Elizabeth Griswold grew up in the Minneapolis house her father designed and discovered a man to wed on a Virginia mountain, Keith Van Yahres. Together they crisscrossed America together and raised two children. It was a joyous life.
Elizabeth died on Feb. 3 at her home in Greenville, Delaware, after a valiant struggle with cancer. She was 63 years-old.
Keith (who happened to be food and beverage manager at Wintergreen Resort), hired Elizabeth before he loved her, with scant space between the two.
They were married in Minneapolis in 1985 and, with their children, Jackson and Elise, found their way from Virginia to California, from South Carolina to Pennsylvania, and other stops along the way.
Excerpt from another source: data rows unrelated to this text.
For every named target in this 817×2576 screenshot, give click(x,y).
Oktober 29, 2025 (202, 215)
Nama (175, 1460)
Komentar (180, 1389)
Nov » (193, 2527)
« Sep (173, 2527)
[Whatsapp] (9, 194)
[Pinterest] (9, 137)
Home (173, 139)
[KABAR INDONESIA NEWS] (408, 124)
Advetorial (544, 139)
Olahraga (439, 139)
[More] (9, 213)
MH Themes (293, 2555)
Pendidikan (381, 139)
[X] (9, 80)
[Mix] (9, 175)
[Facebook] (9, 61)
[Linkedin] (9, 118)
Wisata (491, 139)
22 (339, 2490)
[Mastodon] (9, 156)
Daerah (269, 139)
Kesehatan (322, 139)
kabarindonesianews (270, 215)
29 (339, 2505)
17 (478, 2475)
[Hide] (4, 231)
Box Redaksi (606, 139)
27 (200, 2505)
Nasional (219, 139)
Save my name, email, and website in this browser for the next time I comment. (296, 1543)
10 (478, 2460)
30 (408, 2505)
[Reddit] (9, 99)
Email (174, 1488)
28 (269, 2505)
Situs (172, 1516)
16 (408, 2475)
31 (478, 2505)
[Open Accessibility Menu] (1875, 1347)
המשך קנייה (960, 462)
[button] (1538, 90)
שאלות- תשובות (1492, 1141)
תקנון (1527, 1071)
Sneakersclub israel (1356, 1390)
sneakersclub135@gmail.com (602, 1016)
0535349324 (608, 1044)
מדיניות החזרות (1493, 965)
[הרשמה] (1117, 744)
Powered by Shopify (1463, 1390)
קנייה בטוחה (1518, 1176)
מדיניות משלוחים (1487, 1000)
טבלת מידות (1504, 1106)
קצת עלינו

A peripatetic existence demands at least one soul with an instinct for anchorage. That was Elizabeth. She knew that you could link arms and stay strong, stay resourceful, stay happy. She discovered that very early on.
She was only 12, the middle child of three girls, when their mother, Grayce Griswold died. Their father, architect Jackson Griswold, sat the girls around a table and said he would have to concentrate on their financial well-being, while they learned to help and look after each other.
Which they did. Elizabeth proved her mettle. She was cheerful in all weathers, resourceful in all situations, faithful to her siblings in all respects.
Elizabeth attended the University of Wisconsin and, perhaps by instinct, found her way to “Up With People” — an organization formed in the 1960s on the premise that music could bridge divides, unite people and inspire audiences. She sang and toured in America and Europe.
Once joined with Keith, Elizabeth navigated a life of relocations, resettlement and readjustment. No matter. It worked. Elizabeth provided, knew what had to be done and the family prospered.
As always, for a lifetime, Elizabeth employed the skills she learned as a child and applied them to her own children and the man she loved, Keith. She held the world together for those she loved. She was the heart and smiling face, the stuff of which happy lives are made.
Life’s challenges can yield surprising encounters. As news of Elizabeth’s illness spread, some recognized it as glioblastoma, a rare, but lethal disease that remains stubbornly resistant to treatment. It was, in fact, the same disease that claimed Beau Biden’s life at age 46.
On Christmas evening, Elizabeth received a phone call from a man expressing his concern, inquiring about her condition and wishing her well. It was Joe Biden. The family was touched and moved by the president-elect’s kindness and sympathy.
In addition to Keith, Jackson and Elise and her granddaughter Alessandra, Elizabeth is survived by her sisters Kim Griswold Holmberg and Nancy Griswold Tiffany.
The family asks, in lieu of flowers, that donations be made to the Glioblastoma Foundation. All services and celebration of life will be private. To send condolences visit: www.mccreryandharra.com.